Pekan Biasa XXIV - 13 September 2009,
Bacaan Ekaristi: Yes 50:5-9a; Yak 2:14-18; Mrk 8:27-35
Ketika masih remaja, saya sering ikut teman-teman sekolah pulang berlibur. Mereka tinggal di pedesaan di Jawa Tengah. Sebagai remaja kota, saya menikmati semua pengalaman itu. Dan saya memperhatikan hampir setiap detil. Antara lain, adanya kendi di hampir semua pintu pagar halaman rumah. Mungkin tidak tepat disebut pintu, karena memang semua pagar tidak berpintu. Juga di rumah kawan saya itu, ada kendi dengan sumbat kayu di bagian atas dan gelas alumunium terkait pada mulut kendi. Mengapa ada kendi semacam itu? Apa guna kendi-kendi itu? Apa isi kendi itu? Siapa yang menyiapkan kendi itu?
“Kendi itu berisi air minum. Siapa saja yang haus boleh mampir dan meminum air itu. Kami mempersiapkan air minum itu. Setiap sore selalu diganti dengan air matang yang baru. Kalaupagi rasanya segar sekali.” Jadi setiap orang yang hilir mudik melewati rumah-rumah itu tidak perlu khawatir kehausan. Tidak hanya di pintu pagar rumah teman saya itu, tetapi juga di rumah-rumah lainnya. Ada air minum yang siap saji dan boleh mereka minum begitu saja. Jangankan membayar, bahkan perlu permisi pun tidak. Karena mungkin tuan rumah pemilik kendi itu bisa saja sedang berada di sawah ladangnya. Jadi tidak perlu meminta ijin sebelum minum. Memang demikianlah maksud pemilik kendi-kendi itu, supaya siapapun yang haus bisa langsung meminum airnya. Begitu penjelasan kawan saya itu. Karena baginya, tidak ada yang istimewa dengan keberadaan kendi itu, maka datar saja penjelasannya.

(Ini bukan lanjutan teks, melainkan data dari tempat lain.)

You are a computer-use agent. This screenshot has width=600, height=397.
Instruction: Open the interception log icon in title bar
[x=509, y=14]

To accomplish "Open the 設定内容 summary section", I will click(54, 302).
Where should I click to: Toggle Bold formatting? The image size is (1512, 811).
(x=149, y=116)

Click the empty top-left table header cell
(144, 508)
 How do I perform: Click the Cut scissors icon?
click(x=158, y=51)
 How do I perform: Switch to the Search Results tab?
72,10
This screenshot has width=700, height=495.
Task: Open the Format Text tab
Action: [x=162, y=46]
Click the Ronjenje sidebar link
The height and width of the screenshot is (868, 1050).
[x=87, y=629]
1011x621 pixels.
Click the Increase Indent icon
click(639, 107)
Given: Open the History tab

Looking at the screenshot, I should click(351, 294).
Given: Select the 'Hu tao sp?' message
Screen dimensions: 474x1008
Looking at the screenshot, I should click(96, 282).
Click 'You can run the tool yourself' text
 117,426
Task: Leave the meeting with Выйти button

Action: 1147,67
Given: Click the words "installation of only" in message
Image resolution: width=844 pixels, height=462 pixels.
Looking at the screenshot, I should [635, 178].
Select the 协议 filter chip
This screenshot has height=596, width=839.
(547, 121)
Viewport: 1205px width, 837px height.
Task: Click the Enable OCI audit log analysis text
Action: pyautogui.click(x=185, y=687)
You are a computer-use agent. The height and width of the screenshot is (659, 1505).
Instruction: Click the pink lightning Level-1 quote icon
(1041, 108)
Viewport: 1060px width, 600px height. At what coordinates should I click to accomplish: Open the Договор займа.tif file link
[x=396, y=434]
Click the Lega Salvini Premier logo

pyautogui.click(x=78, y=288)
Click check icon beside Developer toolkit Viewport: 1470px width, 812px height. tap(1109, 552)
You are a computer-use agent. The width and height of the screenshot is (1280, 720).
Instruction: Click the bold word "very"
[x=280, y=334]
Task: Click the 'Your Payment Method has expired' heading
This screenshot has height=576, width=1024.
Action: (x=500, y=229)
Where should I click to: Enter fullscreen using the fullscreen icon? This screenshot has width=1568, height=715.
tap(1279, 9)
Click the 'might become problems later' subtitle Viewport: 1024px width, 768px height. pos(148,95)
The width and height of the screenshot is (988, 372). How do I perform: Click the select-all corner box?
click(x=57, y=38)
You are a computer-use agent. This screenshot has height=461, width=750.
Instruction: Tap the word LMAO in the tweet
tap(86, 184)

Tetapi bagi saya tidaklah demikian. Kendi itu sangatlah istimewa. Setidaknya ada 3 hal yang membuatnya istimewa. Pertama, kendi itu adalah wujud kepedulian tuan rumah pada orangorang yang lalu lalang. Karena sebagian besar yang lalu lalang adalah anak-anak sekolah, pedagang dan petani. Di masa itu kendaraan motor masih jarang terlihat di sana. Jadi, mereka hilir mudik dengan berjalan kaki atau naik sepeda. Setelah diterpa cuaca terik atau diguyur hujan, segelas air kendi yang sejuk pastilah sangat menyegarkan. Anda yang belum pernah minum air kendi yang telah disimpan semalaman di udara terbuka, tentu sulit membayangkan kesegarannya. Kedua, kendi itu adalah lambang kesetiaan. Setia untuk terus menerus mengganti isi kendi dengan air matang yang baru setiap sore. Padahal mungkin tuan rumah juga masih kelelahan setelah berdagang atau bertani seharian. Tidak peduli air itu masih penuh, tuan rumah pasti mengganti isinya. Jadi para musafir, sebutlah begitu, sama sekali tidak perlu khawatir akan sakit perut bila meminum air itu. Ketiga, keberadaan kendi dengan segala filosofinya itu sama sekali asing dalam dunia saya, remaja yang tumbuh di perkotaan.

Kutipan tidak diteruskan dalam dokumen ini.